== Segment start ==

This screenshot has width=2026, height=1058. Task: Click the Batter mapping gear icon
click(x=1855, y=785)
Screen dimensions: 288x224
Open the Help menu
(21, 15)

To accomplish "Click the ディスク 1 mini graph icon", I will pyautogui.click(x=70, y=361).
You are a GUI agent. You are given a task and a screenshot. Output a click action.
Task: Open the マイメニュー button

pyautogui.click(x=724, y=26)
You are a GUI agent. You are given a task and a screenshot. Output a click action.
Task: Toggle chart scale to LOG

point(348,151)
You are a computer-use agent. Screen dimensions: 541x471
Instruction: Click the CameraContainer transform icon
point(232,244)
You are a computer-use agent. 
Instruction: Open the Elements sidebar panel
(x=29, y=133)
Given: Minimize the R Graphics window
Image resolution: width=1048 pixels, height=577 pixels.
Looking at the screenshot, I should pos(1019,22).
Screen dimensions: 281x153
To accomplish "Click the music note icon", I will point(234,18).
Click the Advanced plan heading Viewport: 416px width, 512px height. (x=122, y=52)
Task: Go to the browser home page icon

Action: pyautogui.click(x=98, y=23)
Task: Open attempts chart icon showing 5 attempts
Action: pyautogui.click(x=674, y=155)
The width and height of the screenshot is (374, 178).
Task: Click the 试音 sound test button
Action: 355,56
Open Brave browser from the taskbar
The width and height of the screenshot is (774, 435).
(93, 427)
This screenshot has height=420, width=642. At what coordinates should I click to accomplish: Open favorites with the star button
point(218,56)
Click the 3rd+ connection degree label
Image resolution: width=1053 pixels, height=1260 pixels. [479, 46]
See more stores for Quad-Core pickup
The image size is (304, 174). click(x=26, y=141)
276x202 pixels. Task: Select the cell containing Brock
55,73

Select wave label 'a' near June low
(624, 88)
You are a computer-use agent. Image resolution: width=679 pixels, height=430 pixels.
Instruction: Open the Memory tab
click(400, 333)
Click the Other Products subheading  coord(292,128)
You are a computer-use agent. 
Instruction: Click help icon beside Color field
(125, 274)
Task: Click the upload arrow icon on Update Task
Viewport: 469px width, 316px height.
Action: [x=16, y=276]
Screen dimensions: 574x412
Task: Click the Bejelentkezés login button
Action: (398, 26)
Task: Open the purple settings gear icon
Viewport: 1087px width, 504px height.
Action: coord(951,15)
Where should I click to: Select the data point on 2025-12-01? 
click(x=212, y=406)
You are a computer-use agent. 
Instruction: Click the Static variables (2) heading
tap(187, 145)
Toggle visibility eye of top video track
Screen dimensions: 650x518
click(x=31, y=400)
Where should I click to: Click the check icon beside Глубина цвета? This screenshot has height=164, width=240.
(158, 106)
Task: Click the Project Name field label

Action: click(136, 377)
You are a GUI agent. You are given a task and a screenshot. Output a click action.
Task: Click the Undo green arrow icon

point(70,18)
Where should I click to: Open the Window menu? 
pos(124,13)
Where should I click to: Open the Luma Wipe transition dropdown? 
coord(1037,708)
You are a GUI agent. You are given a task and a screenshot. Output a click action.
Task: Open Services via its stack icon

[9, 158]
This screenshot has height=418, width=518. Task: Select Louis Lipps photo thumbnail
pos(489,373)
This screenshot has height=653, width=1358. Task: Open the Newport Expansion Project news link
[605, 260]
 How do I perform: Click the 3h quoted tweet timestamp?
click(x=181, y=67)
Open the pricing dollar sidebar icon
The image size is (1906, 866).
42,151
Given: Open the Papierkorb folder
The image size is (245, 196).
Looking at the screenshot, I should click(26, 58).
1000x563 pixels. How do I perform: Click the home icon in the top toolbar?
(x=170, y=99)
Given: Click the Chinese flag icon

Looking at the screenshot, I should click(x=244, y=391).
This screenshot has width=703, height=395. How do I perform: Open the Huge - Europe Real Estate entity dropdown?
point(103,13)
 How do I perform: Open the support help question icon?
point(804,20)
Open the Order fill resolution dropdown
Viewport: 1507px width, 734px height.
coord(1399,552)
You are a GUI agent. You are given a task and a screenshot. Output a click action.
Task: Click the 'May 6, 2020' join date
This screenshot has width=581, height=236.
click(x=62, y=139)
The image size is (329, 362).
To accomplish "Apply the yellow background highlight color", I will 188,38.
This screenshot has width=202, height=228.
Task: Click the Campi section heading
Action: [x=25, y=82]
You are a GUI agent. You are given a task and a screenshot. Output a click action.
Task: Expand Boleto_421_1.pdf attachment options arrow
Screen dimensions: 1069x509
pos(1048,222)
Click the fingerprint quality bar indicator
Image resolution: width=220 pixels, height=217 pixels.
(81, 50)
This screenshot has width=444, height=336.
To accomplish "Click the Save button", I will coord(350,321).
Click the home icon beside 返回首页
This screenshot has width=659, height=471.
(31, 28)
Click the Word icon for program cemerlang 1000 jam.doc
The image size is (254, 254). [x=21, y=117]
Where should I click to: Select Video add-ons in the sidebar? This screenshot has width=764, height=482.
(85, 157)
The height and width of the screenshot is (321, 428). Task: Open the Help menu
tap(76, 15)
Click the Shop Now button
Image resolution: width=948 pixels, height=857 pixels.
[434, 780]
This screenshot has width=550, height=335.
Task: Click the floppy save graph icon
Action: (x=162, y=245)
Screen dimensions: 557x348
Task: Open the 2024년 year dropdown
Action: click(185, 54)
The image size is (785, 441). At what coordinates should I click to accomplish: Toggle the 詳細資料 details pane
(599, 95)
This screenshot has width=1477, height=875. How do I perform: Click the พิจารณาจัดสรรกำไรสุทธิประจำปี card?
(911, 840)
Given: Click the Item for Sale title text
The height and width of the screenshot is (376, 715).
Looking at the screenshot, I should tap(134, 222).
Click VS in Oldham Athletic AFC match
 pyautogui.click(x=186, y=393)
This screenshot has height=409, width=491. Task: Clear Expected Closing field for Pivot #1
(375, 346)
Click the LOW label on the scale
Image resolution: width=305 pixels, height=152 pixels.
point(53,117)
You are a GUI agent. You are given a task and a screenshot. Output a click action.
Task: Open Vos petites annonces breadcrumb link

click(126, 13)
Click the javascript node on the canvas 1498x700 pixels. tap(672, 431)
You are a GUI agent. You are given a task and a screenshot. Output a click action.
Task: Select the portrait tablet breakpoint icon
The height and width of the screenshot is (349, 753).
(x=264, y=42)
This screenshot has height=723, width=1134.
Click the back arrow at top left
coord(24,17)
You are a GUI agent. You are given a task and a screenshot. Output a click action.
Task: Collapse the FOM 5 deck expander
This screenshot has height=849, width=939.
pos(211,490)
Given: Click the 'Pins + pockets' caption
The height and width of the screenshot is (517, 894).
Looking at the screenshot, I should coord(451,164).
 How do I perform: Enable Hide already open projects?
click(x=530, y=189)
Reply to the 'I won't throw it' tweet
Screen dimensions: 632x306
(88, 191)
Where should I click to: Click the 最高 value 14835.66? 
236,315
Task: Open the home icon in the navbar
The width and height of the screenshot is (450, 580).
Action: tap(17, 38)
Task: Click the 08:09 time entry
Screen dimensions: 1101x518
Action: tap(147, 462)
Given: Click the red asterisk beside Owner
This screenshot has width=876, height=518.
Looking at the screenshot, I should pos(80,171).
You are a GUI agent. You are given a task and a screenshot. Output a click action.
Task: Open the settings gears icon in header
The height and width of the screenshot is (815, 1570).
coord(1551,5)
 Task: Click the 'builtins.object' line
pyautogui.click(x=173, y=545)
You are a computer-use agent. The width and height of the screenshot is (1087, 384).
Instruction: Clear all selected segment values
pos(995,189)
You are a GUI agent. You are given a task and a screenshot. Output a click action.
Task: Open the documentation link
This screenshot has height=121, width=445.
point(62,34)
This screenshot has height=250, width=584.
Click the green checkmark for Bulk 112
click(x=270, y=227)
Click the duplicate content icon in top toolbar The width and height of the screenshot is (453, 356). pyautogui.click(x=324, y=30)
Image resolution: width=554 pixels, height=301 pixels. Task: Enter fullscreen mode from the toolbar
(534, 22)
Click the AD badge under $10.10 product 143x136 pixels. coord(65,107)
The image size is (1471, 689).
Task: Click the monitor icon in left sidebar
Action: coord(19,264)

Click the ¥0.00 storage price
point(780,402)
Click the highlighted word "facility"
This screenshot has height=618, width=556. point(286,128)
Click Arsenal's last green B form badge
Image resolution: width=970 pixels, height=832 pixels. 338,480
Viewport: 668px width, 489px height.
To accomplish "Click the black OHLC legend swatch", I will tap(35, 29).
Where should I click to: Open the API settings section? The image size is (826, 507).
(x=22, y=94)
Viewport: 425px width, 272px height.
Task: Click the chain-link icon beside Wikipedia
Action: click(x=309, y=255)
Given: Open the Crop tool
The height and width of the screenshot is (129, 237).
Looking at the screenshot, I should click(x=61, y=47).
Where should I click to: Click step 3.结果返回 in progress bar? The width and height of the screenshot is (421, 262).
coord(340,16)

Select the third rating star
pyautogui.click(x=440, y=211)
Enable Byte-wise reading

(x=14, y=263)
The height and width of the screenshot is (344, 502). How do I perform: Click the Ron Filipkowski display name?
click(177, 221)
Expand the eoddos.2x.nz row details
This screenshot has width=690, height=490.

== Segment end ==

*What you should do*
Lines from the one with "Instruction: Clear all" through the final line of the listing above should be duplicated word for word, and nothing else included.

*Solved problem*
Instruction: Clear all selected segment values
pos(995,189)
You are a GUI agent. You are given a task and a screenshot. Output a click action.
Task: Open the documentation link
This screenshot has height=121, width=445.
point(62,34)
This screenshot has height=250, width=584.
Click the green checkmark for Bulk 112
click(x=270, y=227)
Click the duplicate content icon in top toolbar The width and height of the screenshot is (453, 356). pyautogui.click(x=324, y=30)
Image resolution: width=554 pixels, height=301 pixels. Task: Enter fullscreen mode from the toolbar
(534, 22)
Click the AD badge under $10.10 product 143x136 pixels. coord(65,107)
The image size is (1471, 689).
Task: Click the monitor icon in left sidebar
Action: coord(19,264)

Click the ¥0.00 storage price
point(780,402)
Click the highlighted word "facility"
This screenshot has height=618, width=556. point(286,128)
Click Arsenal's last green B form badge
Image resolution: width=970 pixels, height=832 pixels. 338,480
Viewport: 668px width, 489px height.
To accomplish "Click the black OHLC legend swatch", I will tap(35, 29).
Where should I click to: Open the API settings section? The image size is (826, 507).
(x=22, y=94)
Viewport: 425px width, 272px height.
Task: Click the chain-link icon beside Wikipedia
Action: click(x=309, y=255)
Given: Open the Crop tool
The height and width of the screenshot is (129, 237).
Looking at the screenshot, I should click(x=61, y=47).
Where should I click to: Click step 3.结果返回 in progress bar? The width and height of the screenshot is (421, 262).
coord(340,16)

Select the third rating star
pyautogui.click(x=440, y=211)
Enable Byte-wise reading

(x=14, y=263)
The height and width of the screenshot is (344, 502). How do I perform: Click the Ron Filipkowski display name?
click(177, 221)
Expand the eoddos.2x.nz row details
This screenshot has width=690, height=490.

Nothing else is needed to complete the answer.